Every word in the data below belongs in your copy, exactly as given; the pictures do not.

Records contained in a dataset:
____________

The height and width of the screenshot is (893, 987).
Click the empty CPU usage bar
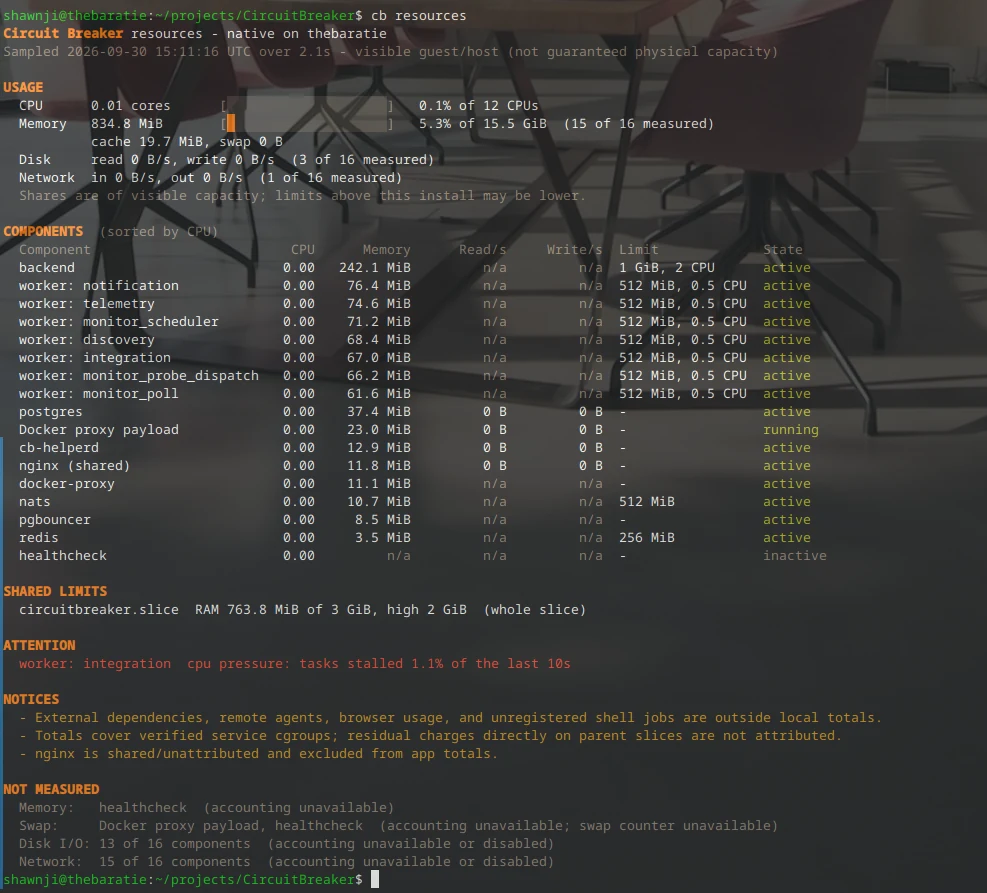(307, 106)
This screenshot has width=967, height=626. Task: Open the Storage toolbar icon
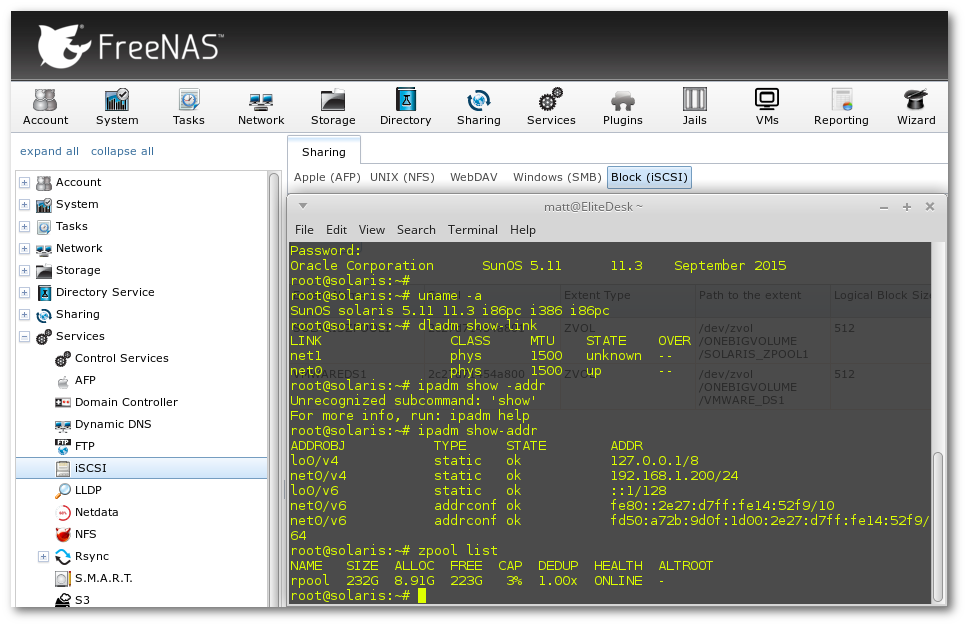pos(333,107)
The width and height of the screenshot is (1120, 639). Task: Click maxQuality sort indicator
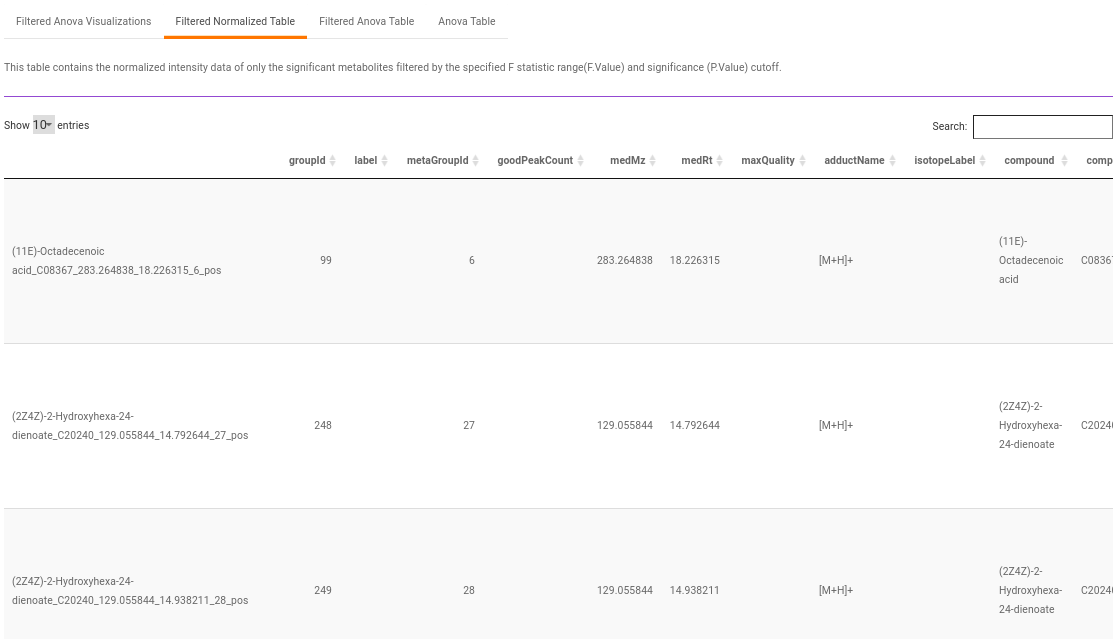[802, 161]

____________

## Response to the exercise
The height and width of the screenshot is (893, 987).
Click the empty CPU usage bar
(307, 106)
This screenshot has width=967, height=626. Task: Open the Storage toolbar icon
pos(333,107)
The width and height of the screenshot is (1120, 639). Task: Click maxQuality sort indicator
[802, 161]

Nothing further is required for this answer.